This Philly teen did everything asked of him, and so he’s finally asking for a little help
Kevin Davis Jr. has never missed a day of school. But the aspiring chef still faces a daunting tuition bill. Reluctantly, he's asking the world for a financial boost.
Listen 2:13Kevin Davis, Jr. doesn’t like to brag.
Bragging would involve talking. And Davis doesn’t like to talk.
You can ask the graduating high school senior why he’s never missed a day of school, but don’t expect a sonnet.
“I know if I miss something, I’m always going to be behind,” Davis says in a voice that barely breaks a whisper. “And I don’t ever want to be behind. I always want to be ahead.”
Call it the Zen of Kevin.
Each school day, he wakes up around 6:30 a.m., washes his face, prays, flips on the news, gets dressed, makes sure he “smells good,” tells his parents he loves them, and then walks his little sister out the door.
The broken arm he suffered in sixth grade kept him in the hospital until 3 a.m., but didn’t keep him from attending school the next morning. In 11th grade, he tore the ligament in his right knee, but hobbled into school with the help of a cane.
And when he gets sick?
“I wear a mask,” he explains.
In a more just world, says his principal, Margaux Munnelly, there would something waiting for Davis at the end of his K-12 journey — maybe a scholarship or a grant or something from the adult world to acknowledge that Davis has done everything asked of him for the past 13 years.
“But once they leave us, they re-enter a world of disparity and unfairness,” says Munnelly, the principal at Mastery Charter School’s Pickett Campus. “It does break my heart.”
Davis needs $25,000 to attend a one-year program at JNA Institute of Culinary Arts just south of Center City. It’s step one toward becoming a chef and, eventually he says, overseeing a dining empire. Davis’ ambitions, it turns out, are a lot louder than his voice.
Problem is, there aren’t many scholarships for kids on Davis’ path, so he plans to take out a mountain of student loans.
Davis’ 12th-grade literature teacher, Lila Corgan, thinks he deserves better.
She’s convinced Davis to publicize his efforts and received his reluctant permission to start a GoFundMe page to raise money for tuition.
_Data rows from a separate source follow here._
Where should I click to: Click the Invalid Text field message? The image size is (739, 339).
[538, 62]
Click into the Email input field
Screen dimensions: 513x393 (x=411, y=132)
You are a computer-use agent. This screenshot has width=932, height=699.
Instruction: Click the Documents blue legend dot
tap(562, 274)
Corgan called the campaign “Kevin’s 13-year commitment,” a reference to his attendance streak.
‘I want to make a change’
Davis is still getting used to the idea.
“On the way to this interview, he was lagging behind me by about 20 feet, just being like, ‘C’mon, Corgan, like, really?’ We got to do this,” Corgan says.
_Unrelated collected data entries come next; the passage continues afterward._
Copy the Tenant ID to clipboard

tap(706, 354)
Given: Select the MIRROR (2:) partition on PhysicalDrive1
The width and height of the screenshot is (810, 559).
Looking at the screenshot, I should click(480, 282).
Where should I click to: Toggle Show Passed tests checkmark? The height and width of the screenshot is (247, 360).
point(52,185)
But below Davis’ surface, shyness hides a churning drive.
He thinks he got it from his parents. Mom works for the School District of Philadelphia as a special-education aide. Dad manages the night shift at Lowe’s in Quakertown, leaving at 6:30 each night and returning at 6:30 the next morning.
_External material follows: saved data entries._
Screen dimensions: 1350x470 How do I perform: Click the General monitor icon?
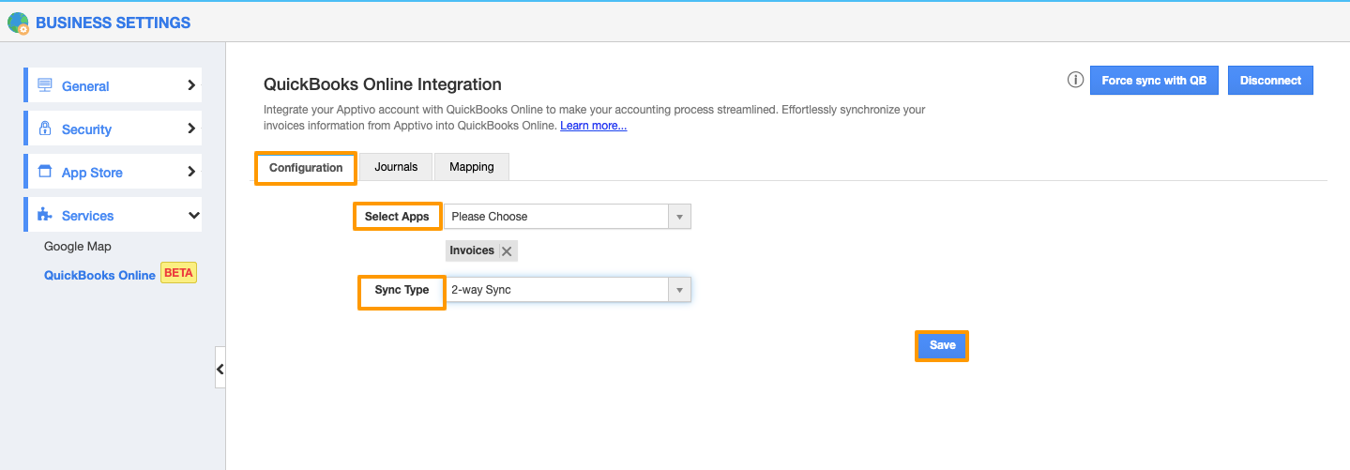(x=45, y=85)
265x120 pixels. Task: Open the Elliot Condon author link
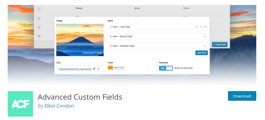pos(59,106)
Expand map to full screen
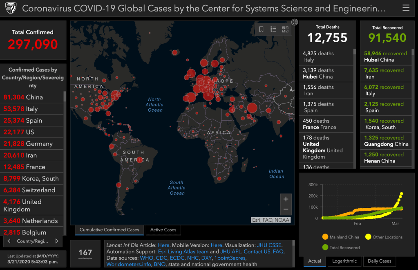Screen dimensions: 418x270 [x=294, y=22]
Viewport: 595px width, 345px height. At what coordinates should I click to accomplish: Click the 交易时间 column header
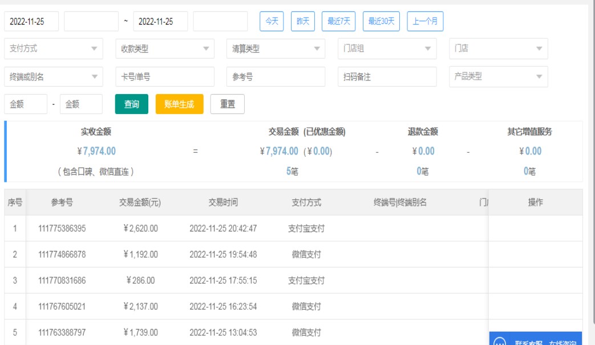tap(223, 202)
“Even when they’re sick and don’t feel like going to work, they still do get up every morning, even if they don’t want to,” Davis says.
Sports run in the Davis family. He’s distantly related to NBA stars Dwight Howard and Wilt Chamberlain, he says. And he played varsity football for Mastery his junior and senior years.
But Davis wants to make it big in a field not typically associated with African-American men.
“Most black men are famous because of sports,” he says. “So I want to make a change.”
Davis started cooking when he was 9, inspired by his mom and grandmother. Typically, he’d experiment with whatever was around the house; that meant rice or pasta. By playing around with the latter, he developed a love for Italian food, and eventually a recipe for lasagna that involves three kinds of meat and three kinds of peppers.
Before his grandma died in 2010, Davis promised her he’d be the first in his family to continue his education after high school. He latched onto the idea of culinary school because eventually he wants to open a restaurant in her honor.
(He’s got a sweet name in mind for the joint, but prefers not to publicize it, lest someone poach it.)
There’s a common thread running through Davis’ career aspirations and his attendance streak: a quiet desire to be different. Cooking distinguished him from other black men the same way his school habits separated him from his peers. Wanting to be different inoculated him from peer pressure, and made it easier to sustain the gentle ribbing he received from classmates when word of his perfect attendance record got around school.
“He keeps saying, ‘I want to be different. I want to do something different,’ ” says Corgan, his teacher. “He realized pretty early on this is really a pretty simple way of being different.”
The next step is more complicated.
Davis can’t just show up every day any more. He’ll have to pay for the privilege of continuing his education.
He admits, begrudgingly, the tuition bill scares him. But he won’t dwell on it for long.
“There’s nothing that’s going to stop me,” he says.